◆ **PROBLEM STATEMENT**
Restate word for word the part of the material that runs from the line containing "Image resolution: width=1038" through its final line, inclusive, minus the pictures.

◆ **RECORDS SHOWN**
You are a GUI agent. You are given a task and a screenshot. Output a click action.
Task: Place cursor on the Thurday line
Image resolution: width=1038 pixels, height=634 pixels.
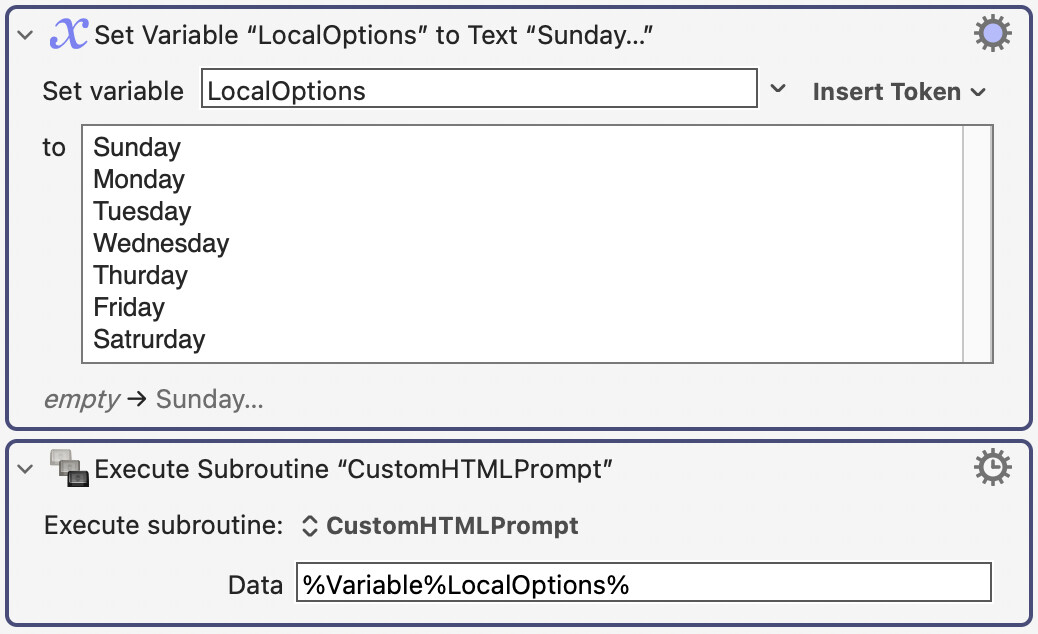click(x=140, y=275)
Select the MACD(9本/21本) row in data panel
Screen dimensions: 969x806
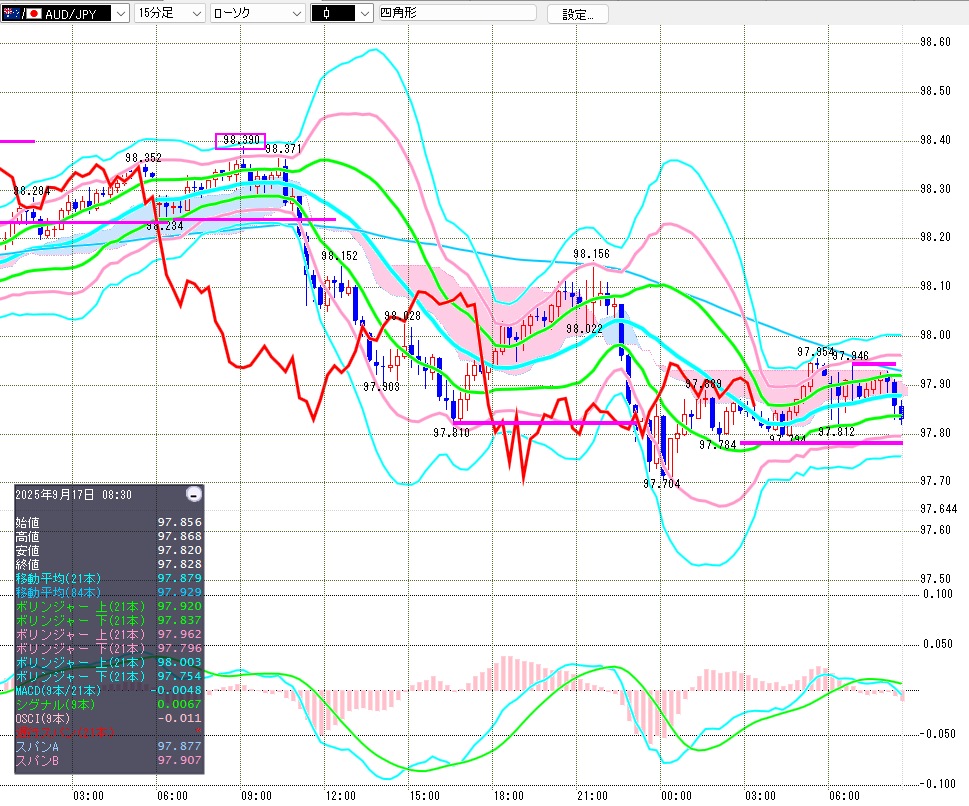pyautogui.click(x=108, y=690)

◆ **RESULT OF THE EXERCISE**
Image resolution: width=1038 pixels, height=634 pixels.
click(x=140, y=275)
Select the MACD(9本/21本) row in data panel
Screen dimensions: 969x806
pyautogui.click(x=108, y=690)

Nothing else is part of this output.